▶ [Excerpt to read]:
((
# building a scissor mechanism ....help!



## undead41

#1 1 Minute Ago 
undead41 
Uneasy Join Date: Nov 2006
Location: Upstate NY
Age: 46
Posts: 58 
Likes: 0

--------------------------------------------------------------------------------

I need to build a good, heavy duty scissor extender that will get me 6-8' of horizontal reach...i know alot of people build them but does anybody have a basic schematic or measurements for such a mechanism? I have access to full machine shop so any help would be GREATLY appreciated!! Thnks guys,

John


----------



## HalloweenRick

http://halloweenpropmaster.com/sissor_prop.htm
Now admittedly-its a video not a how-to, but you'll get the idea. To get a REALLY good pneumatic introduction, pickup DC Prop Book #1 from TheFrighteners.com-it does not include a scissor mech, but gives enough detail that you can work your way through it. I think Terror Syndicate makes a book about strictly pneumatics as well.


----------



## HalloweenRick

Here is another good link:
http://www.halloweenfear.com/ScissorProp.html


----------



## Shier Terror

You could also check Goodwill or Craigs list to see if someone has a canopy for sale. I've used some of my old canopies for scissor props.


----------



## Cole&Jacksdad

I just bought the DC props builders handbook volume 2. It has instructions on a scissor extender.


----------



## undead41

i actually have the DC books and forgot there was a tutorial in there...i guess I will follow Brents plan....he haasnt let me down yet. Thanks guys


----------
))
▶ [Short problem]:
Type out everything in the scissor mechanism thread from "http://halloweenpropmaster.com/sissor_prop.htm" down to "pneumatics as well.".

▶ [Material provided]:
((
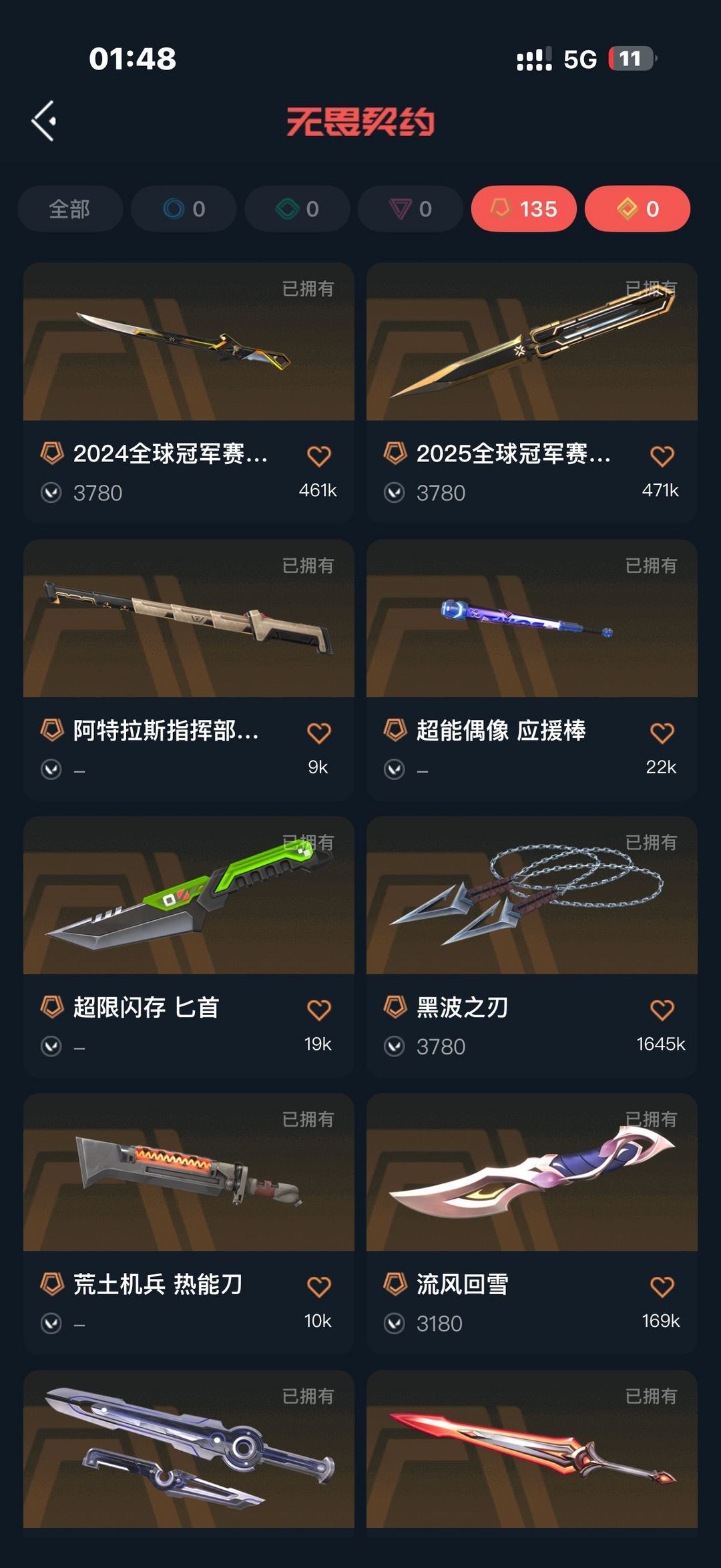Screen dimensions: 721x1568
Task: View the 黑波之刃 skin card
Action: pyautogui.click(x=531, y=896)
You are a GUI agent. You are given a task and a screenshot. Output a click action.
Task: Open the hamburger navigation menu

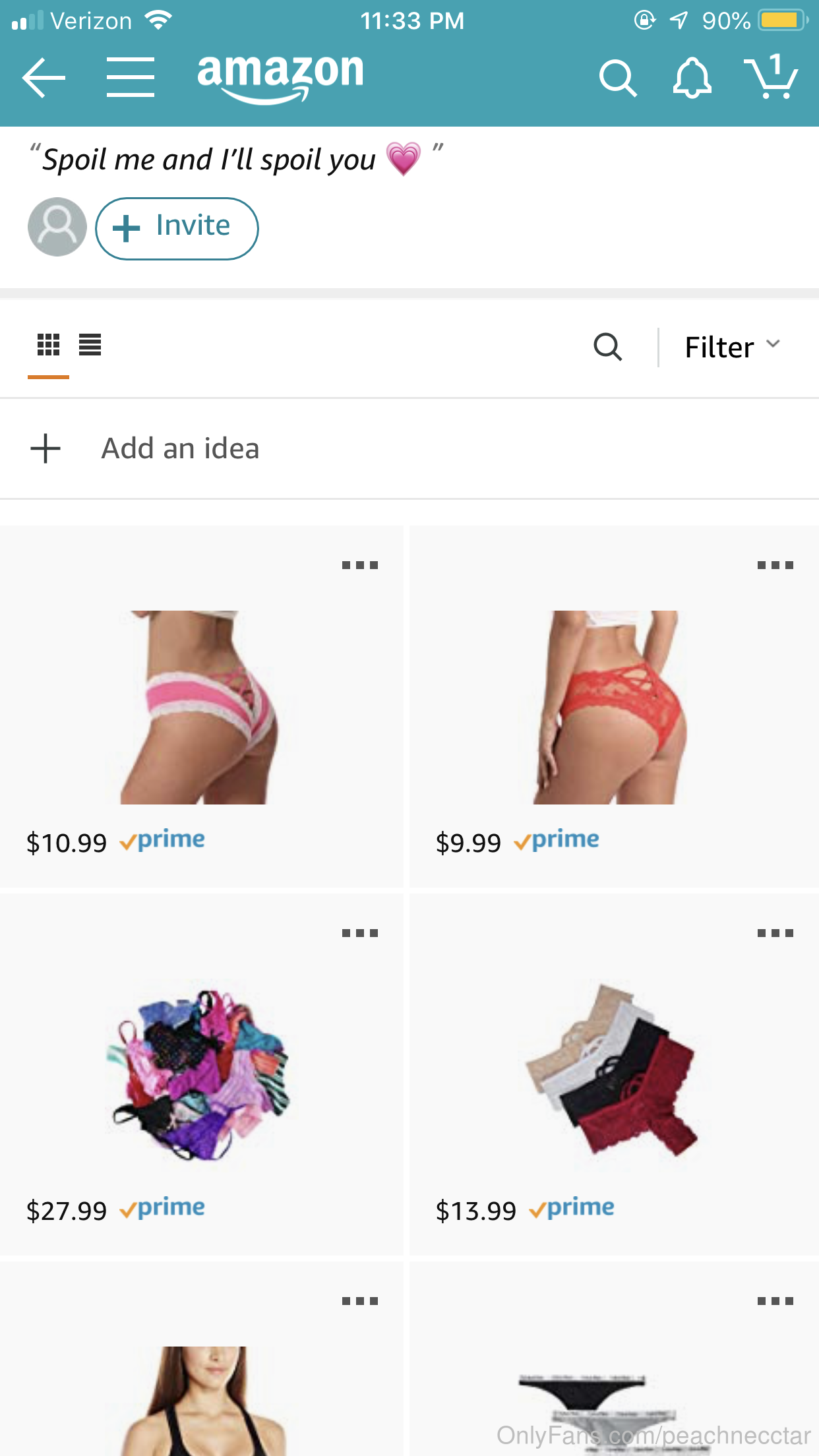pos(131,78)
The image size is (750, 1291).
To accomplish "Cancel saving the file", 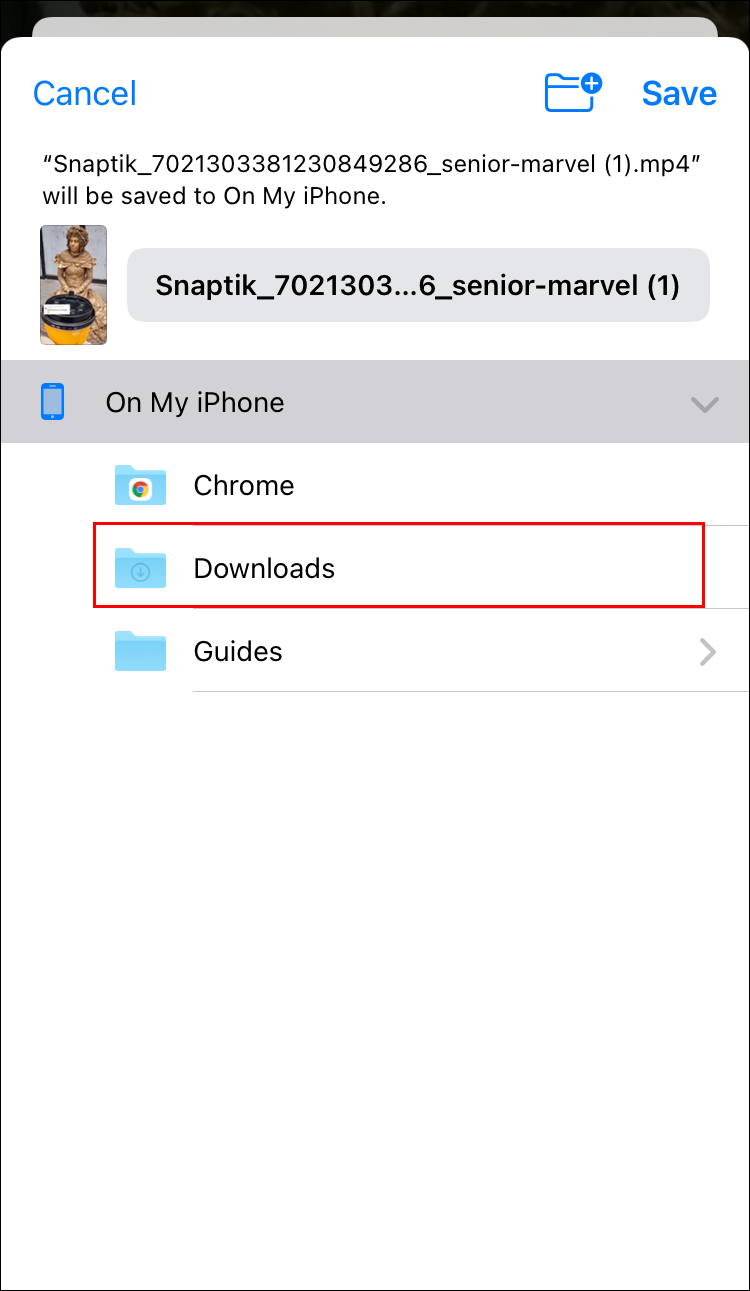I will tap(85, 93).
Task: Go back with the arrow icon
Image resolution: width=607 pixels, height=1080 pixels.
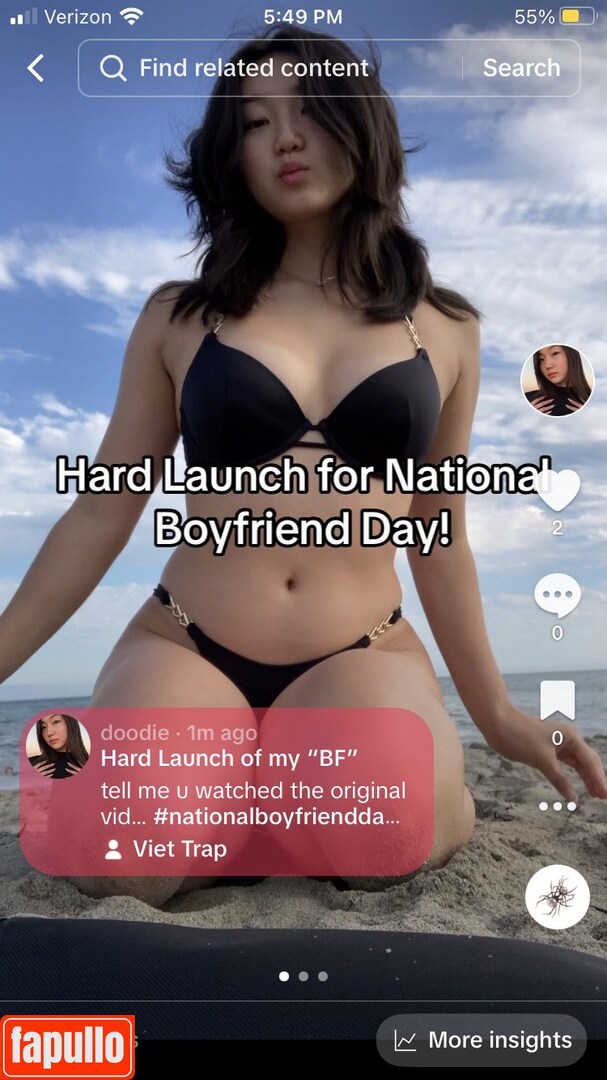Action: coord(36,68)
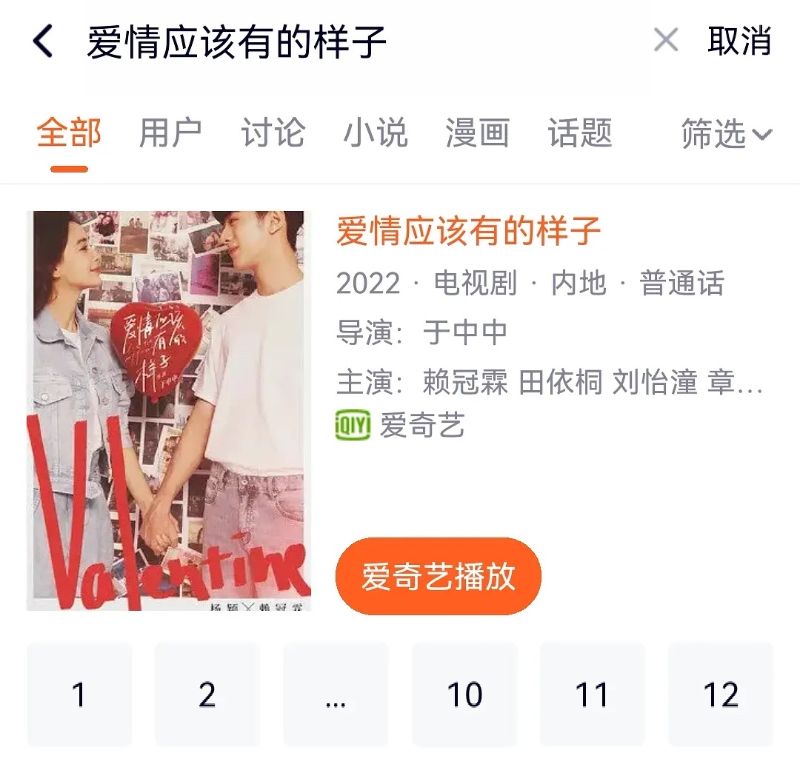
Task: Select the 小说 tab
Action: pos(375,133)
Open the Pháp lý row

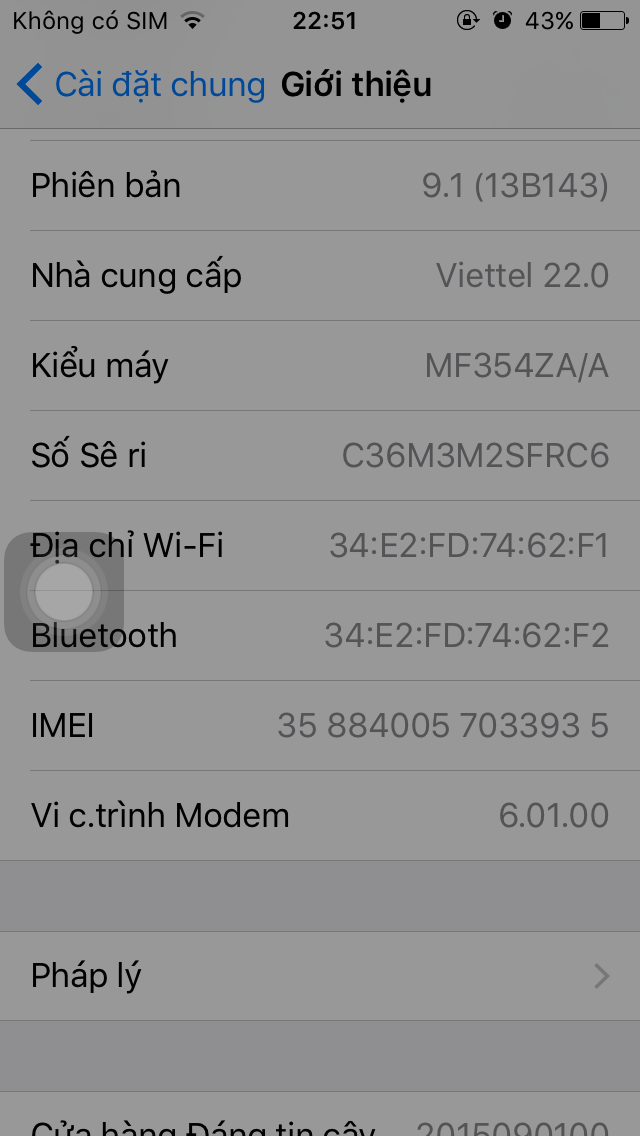tap(320, 976)

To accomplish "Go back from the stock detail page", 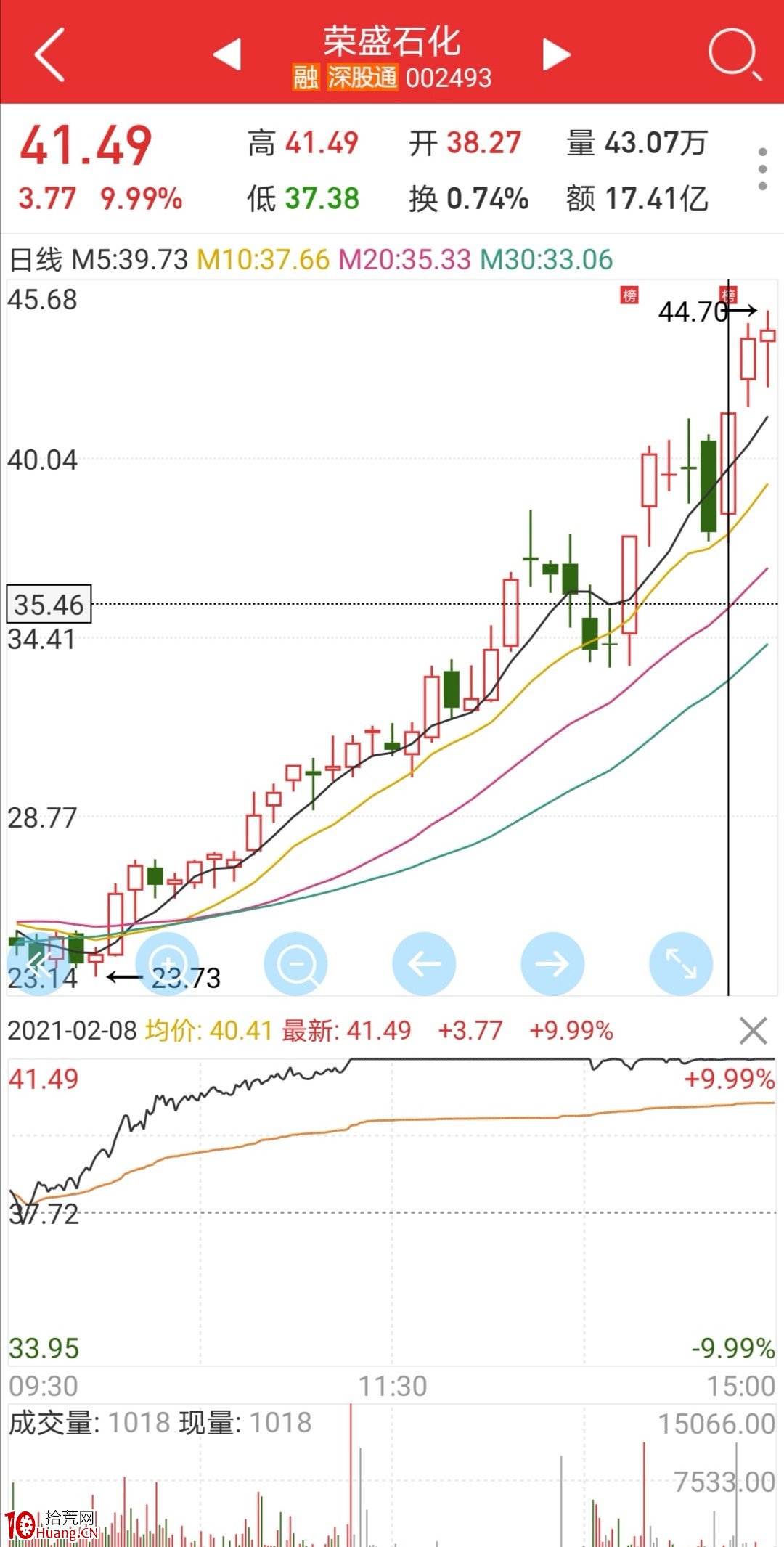I will click(x=49, y=54).
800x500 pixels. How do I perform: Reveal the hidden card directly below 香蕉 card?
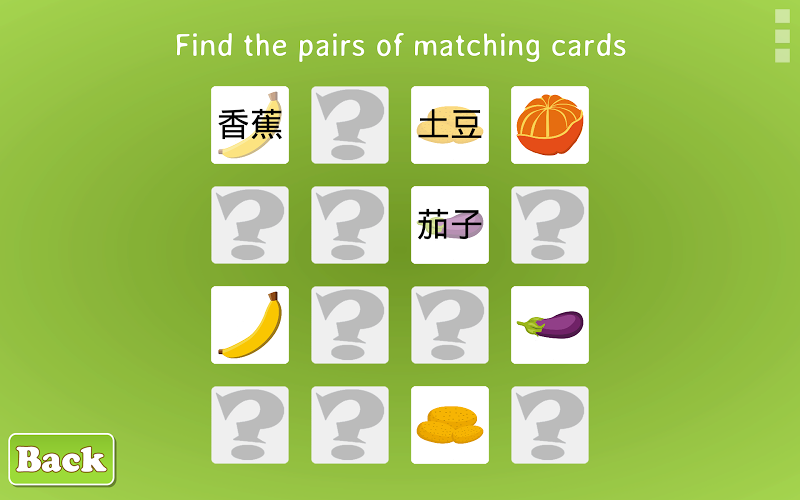click(x=250, y=225)
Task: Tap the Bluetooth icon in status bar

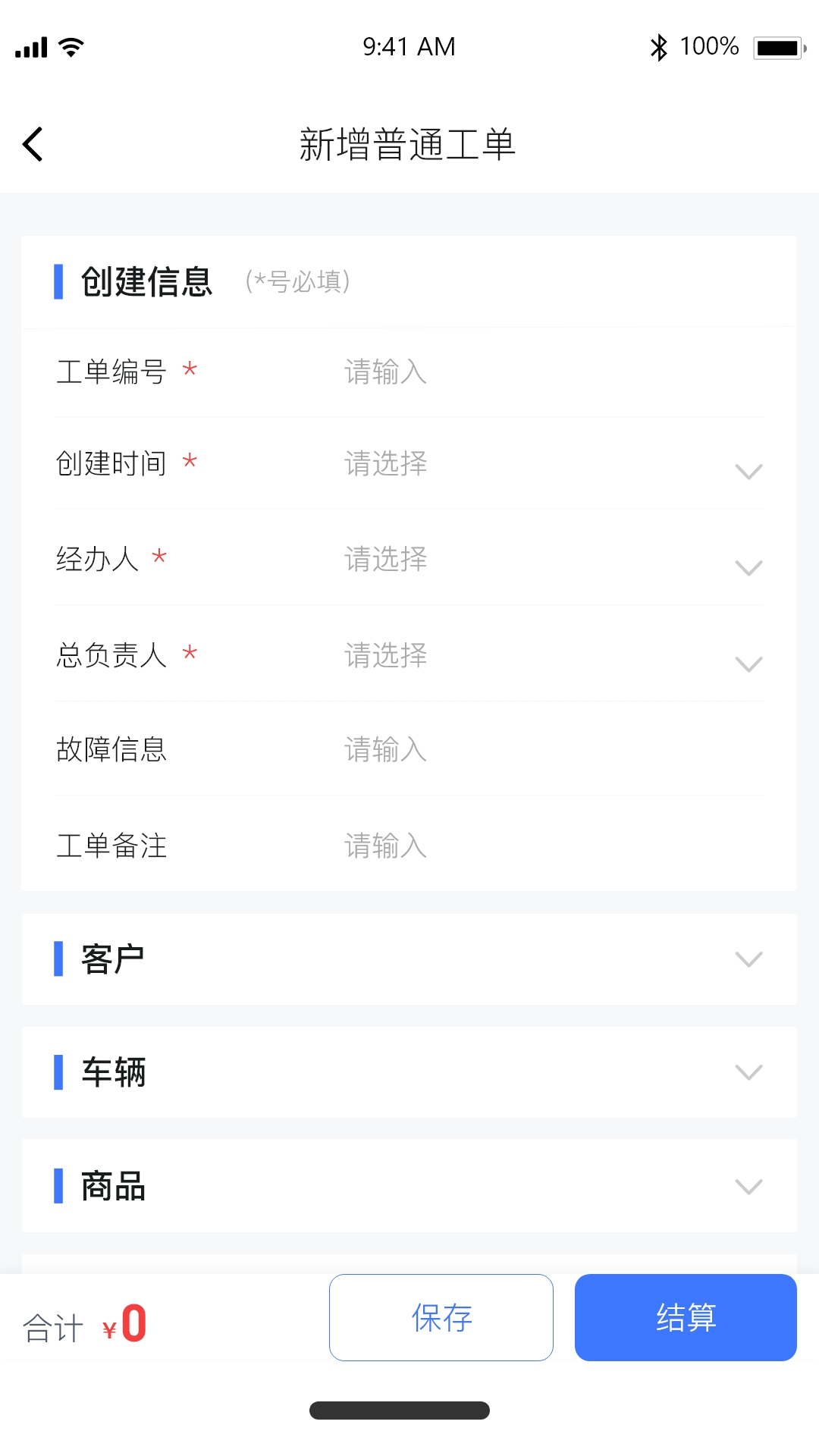Action: click(659, 46)
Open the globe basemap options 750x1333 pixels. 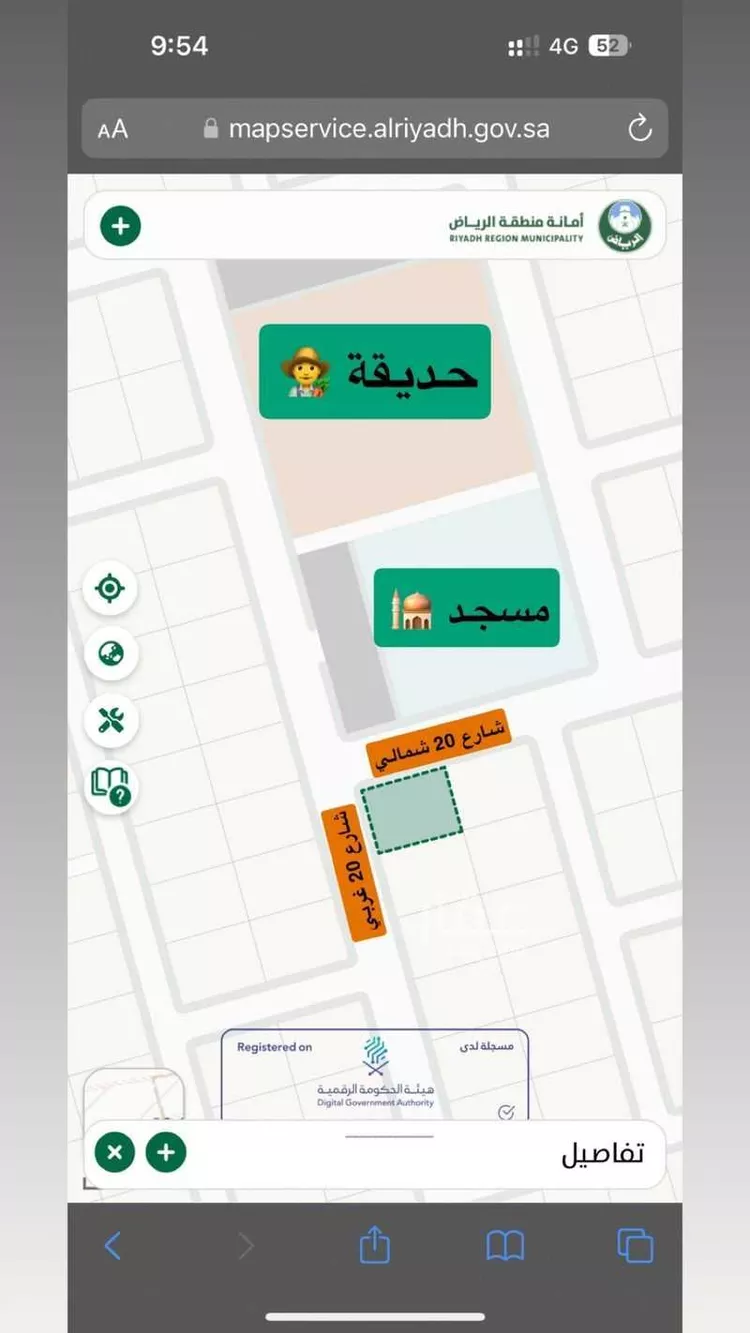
))
▶ [Correct result]:
http://halloweenpropmaster.com/sissor_prop.htm
Now admittedly-its a video not a how-to, but you'll get the idea. To get a REALLY good pneumatic introduction, pickup DC Prop Book #1 from TheFrighteners.com-it does not include a scissor mech, but gives enough detail that you can work your way through it. I think Terror Syndicate makes a book about strictly pneumatics as well.